TASK INPUT.
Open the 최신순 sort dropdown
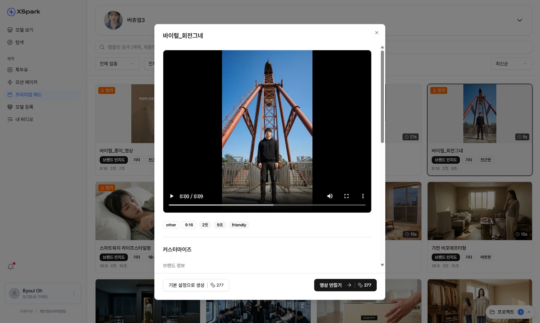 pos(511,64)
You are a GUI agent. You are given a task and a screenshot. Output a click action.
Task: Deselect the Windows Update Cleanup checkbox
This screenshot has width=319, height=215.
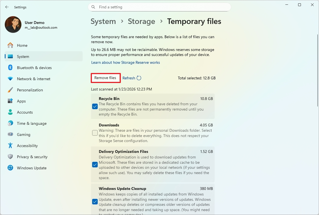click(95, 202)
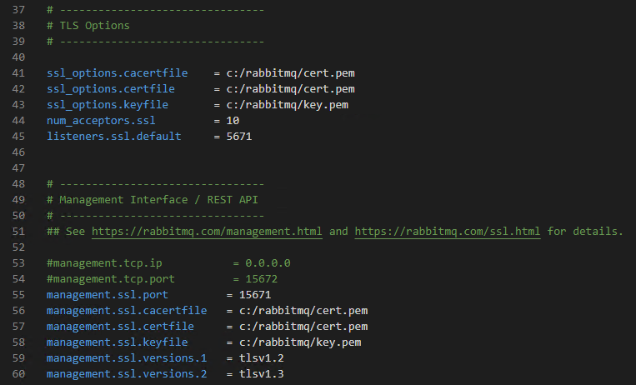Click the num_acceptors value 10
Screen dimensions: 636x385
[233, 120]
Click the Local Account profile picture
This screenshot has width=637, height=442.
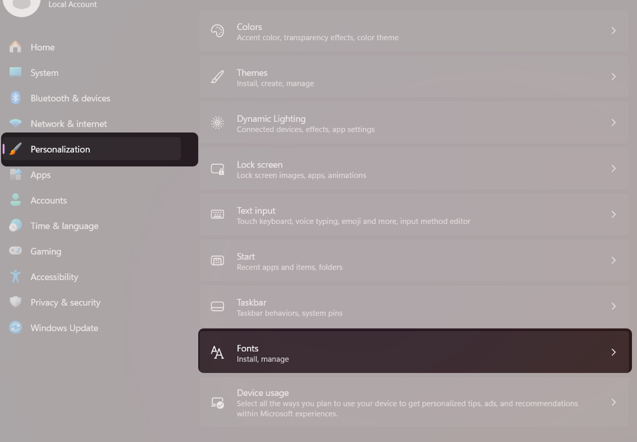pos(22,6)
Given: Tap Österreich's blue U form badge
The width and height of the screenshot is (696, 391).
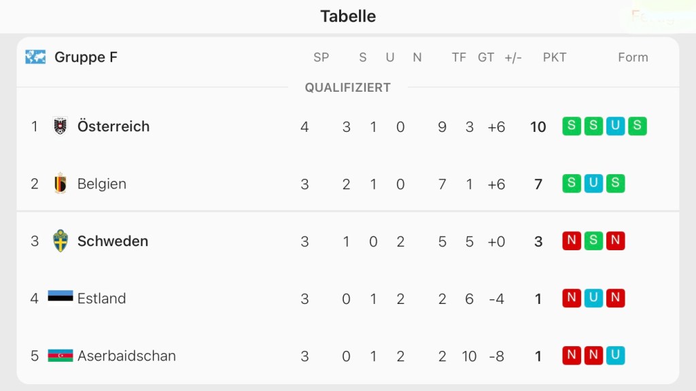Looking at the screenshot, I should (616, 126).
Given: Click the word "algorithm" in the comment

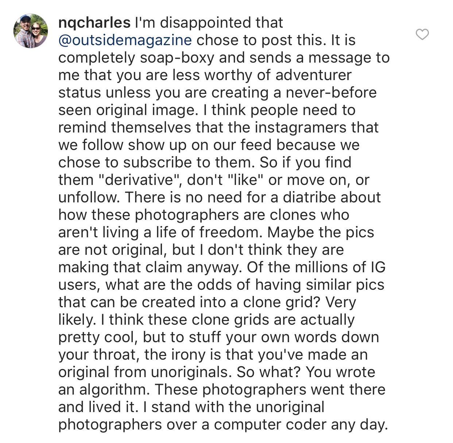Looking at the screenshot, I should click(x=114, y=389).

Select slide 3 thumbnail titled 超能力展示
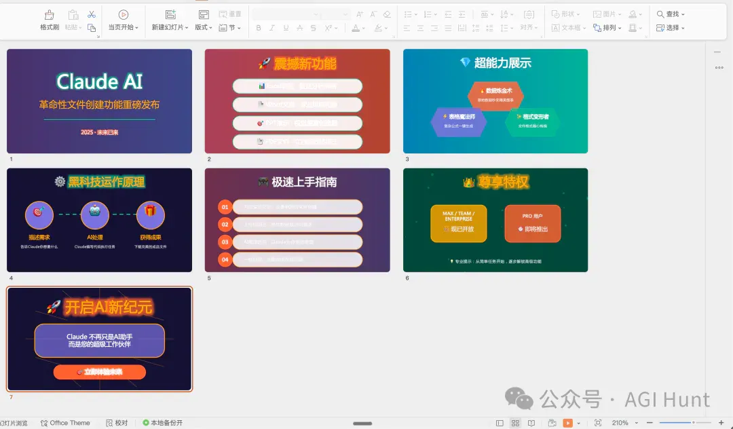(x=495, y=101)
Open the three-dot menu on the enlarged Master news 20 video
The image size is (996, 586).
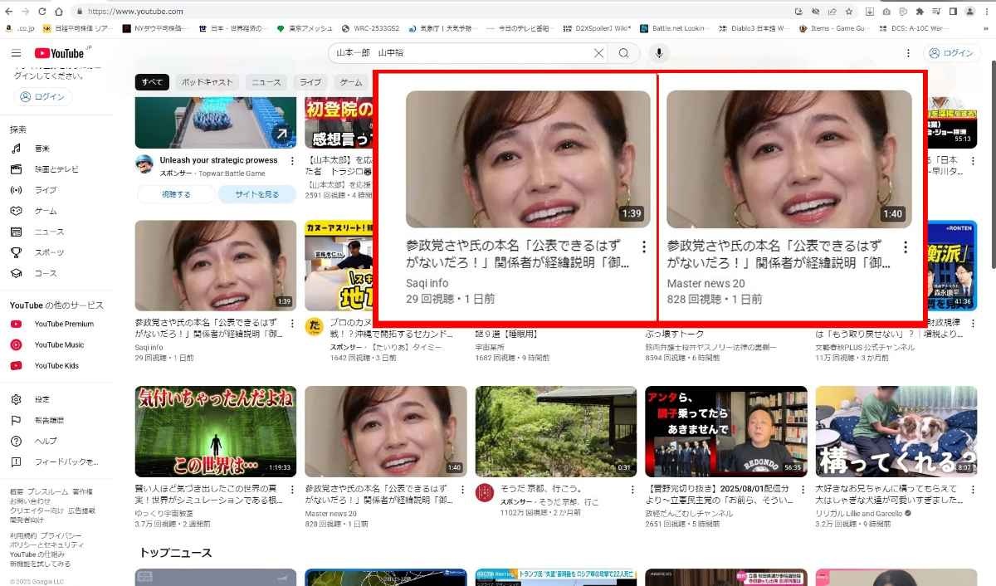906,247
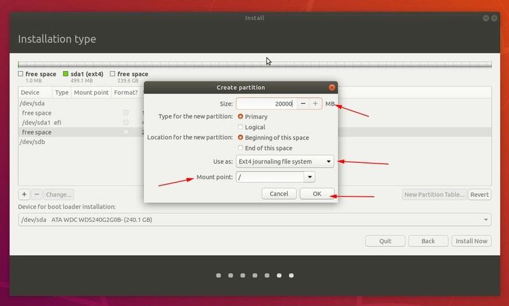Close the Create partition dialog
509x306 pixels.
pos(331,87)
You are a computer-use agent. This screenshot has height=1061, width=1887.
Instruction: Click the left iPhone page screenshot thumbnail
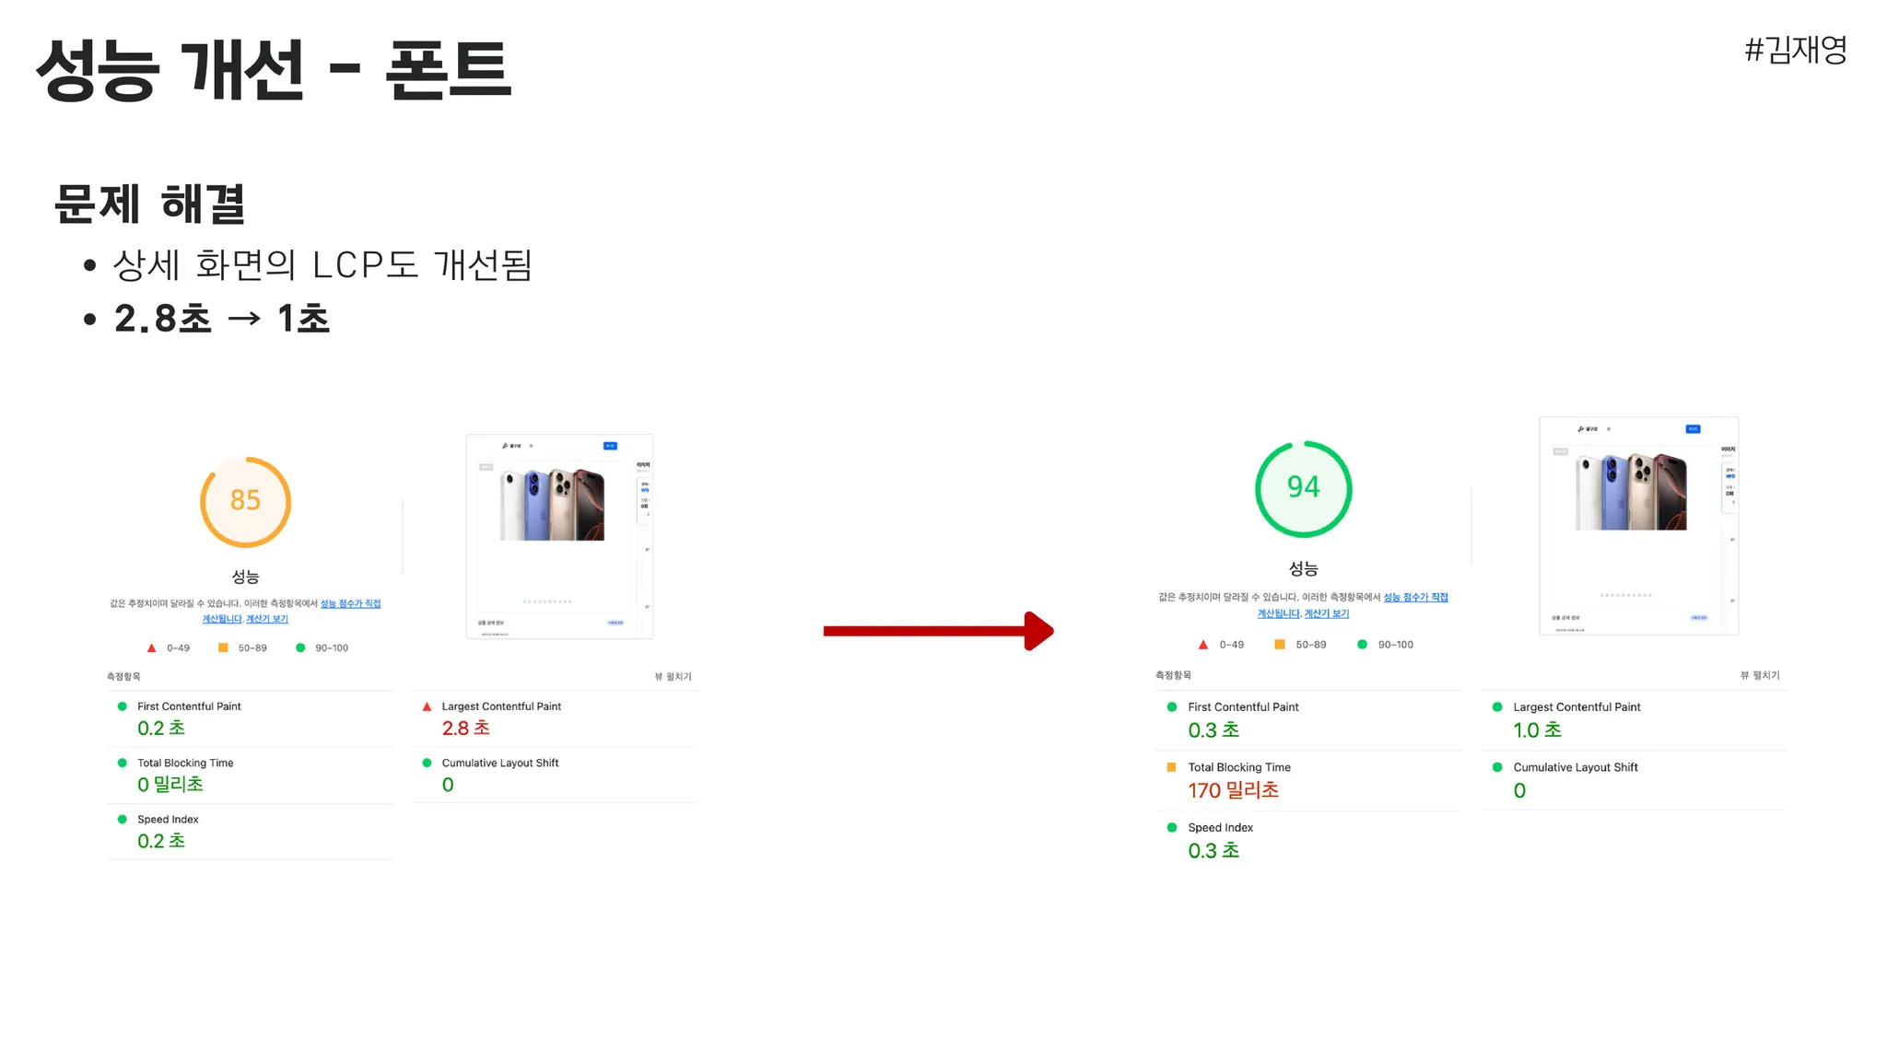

WHAT YOU NEED TO DO. The listing above must be repeated exactly. Its pictures are not part of the copy.

EXERCISE RESULT.
Open the 최신순 sort dropdown
 pos(511,64)
You are a GUI agent. You are given a task and a screenshot. Output a click action.
Task: Deselect the Windows Update Cleanup checkbox
This screenshot has width=319, height=215.
click(95, 202)
Click the num_acceptors value 10
Screen dimensions: 636x385
[233, 120]
Click the Local Account profile picture
This screenshot has width=637, height=442.
pos(22,6)
Given: Tap Österreich's blue U form badge
The width and height of the screenshot is (696, 391).
Looking at the screenshot, I should (616, 126).
Given: Click the word "algorithm" in the comment

Looking at the screenshot, I should click(x=114, y=389).

Select slide 3 thumbnail titled 超能力展示
(x=495, y=101)
Open the three-dot menu on the enlarged Master news 20 video
The image size is (996, 586).
906,247
Close the Create partition dialog
509x306 pixels.
pos(331,87)
You are a computer-use agent. This screenshot has height=1061, width=1887.
Instruction: Click the left iPhone page screenshot thumbnail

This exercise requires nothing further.